TASK TO CARRY OUT: The answer must be the full listing, repeated word for word.
☆ ☆ ☆ ☆ ☆
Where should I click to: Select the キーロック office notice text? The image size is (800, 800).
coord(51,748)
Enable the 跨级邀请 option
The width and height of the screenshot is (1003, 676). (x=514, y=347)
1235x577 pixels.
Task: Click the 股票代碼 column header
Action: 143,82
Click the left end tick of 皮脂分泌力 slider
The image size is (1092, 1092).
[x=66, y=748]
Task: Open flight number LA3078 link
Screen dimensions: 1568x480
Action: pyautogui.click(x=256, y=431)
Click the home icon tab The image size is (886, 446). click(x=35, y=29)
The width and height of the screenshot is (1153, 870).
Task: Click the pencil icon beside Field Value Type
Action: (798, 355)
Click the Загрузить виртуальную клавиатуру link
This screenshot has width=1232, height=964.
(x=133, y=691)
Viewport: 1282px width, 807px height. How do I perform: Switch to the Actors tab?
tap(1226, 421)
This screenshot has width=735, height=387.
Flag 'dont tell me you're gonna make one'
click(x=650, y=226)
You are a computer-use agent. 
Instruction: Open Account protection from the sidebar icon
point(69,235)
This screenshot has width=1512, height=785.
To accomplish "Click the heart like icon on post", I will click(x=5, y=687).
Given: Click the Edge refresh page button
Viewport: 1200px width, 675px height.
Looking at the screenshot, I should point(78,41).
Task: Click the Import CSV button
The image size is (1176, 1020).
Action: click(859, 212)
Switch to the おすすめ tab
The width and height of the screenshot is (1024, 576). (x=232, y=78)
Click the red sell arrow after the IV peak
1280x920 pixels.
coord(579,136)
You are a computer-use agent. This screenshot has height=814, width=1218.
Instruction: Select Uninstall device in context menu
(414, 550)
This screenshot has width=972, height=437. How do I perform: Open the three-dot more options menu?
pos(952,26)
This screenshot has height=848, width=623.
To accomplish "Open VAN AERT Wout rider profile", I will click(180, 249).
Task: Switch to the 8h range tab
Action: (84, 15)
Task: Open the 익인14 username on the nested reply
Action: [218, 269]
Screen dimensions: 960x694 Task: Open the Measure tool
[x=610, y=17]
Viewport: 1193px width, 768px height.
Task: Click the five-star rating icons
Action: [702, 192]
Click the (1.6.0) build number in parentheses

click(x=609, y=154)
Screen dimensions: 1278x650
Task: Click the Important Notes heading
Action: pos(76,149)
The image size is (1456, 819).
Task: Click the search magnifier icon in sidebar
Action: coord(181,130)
☆ ☆ ☆ ☆ ☆
YOUR RESPONSE:
Where should I click to: Select the キーロック office notice text? The image size is (800, 800).
coord(51,748)
Enable the 跨级邀请 option
The width and height of the screenshot is (1003, 676). (x=514, y=347)
1235x577 pixels.
Task: Click the 股票代碼 column header
Action: 143,82
Click the left end tick of 皮脂分泌力 slider
The image size is (1092, 1092).
[x=66, y=748]
Task: Open flight number LA3078 link
Screen dimensions: 1568x480
Action: pyautogui.click(x=256, y=431)
Click the home icon tab The image size is (886, 446). click(x=35, y=29)
The width and height of the screenshot is (1153, 870).
Task: Click the pencil icon beside Field Value Type
Action: (798, 355)
Click the Загрузить виртуальную клавиатуру link
This screenshot has width=1232, height=964.
(x=133, y=691)
Viewport: 1282px width, 807px height. How do I perform: Switch to the Actors tab?
tap(1226, 421)
This screenshot has width=735, height=387.
Flag 'dont tell me you're gonna make one'
click(x=650, y=226)
You are a computer-use agent. 
Instruction: Open Account protection from the sidebar icon
point(69,235)
This screenshot has width=1512, height=785.
To accomplish "Click the heart like icon on post", I will click(x=5, y=687).
Given: Click the Edge refresh page button
Viewport: 1200px width, 675px height.
Looking at the screenshot, I should point(78,41).
Task: Click the Import CSV button
The image size is (1176, 1020).
Action: click(859, 212)
Switch to the おすすめ tab
The width and height of the screenshot is (1024, 576). (x=232, y=78)
Click the red sell arrow after the IV peak
1280x920 pixels.
coord(579,136)
You are a computer-use agent. This screenshot has height=814, width=1218.
Instruction: Select Uninstall device in context menu
(414, 550)
This screenshot has width=972, height=437. How do I perform: Open the three-dot more options menu?
pos(952,26)
This screenshot has height=848, width=623.
To accomplish "Open VAN AERT Wout rider profile", I will click(180, 249).
Task: Switch to the 8h range tab
Action: (84, 15)
Task: Open the 익인14 username on the nested reply
Action: [218, 269]
Screen dimensions: 960x694 Task: Open the Measure tool
[x=610, y=17]
Viewport: 1193px width, 768px height.
Task: Click the five-star rating icons
Action: [702, 192]
Click the (1.6.0) build number in parentheses

click(x=609, y=154)
Screen dimensions: 1278x650
Task: Click the Important Notes heading
Action: pos(76,149)
The image size is (1456, 819).
Task: Click the search magnifier icon in sidebar
Action: coord(181,130)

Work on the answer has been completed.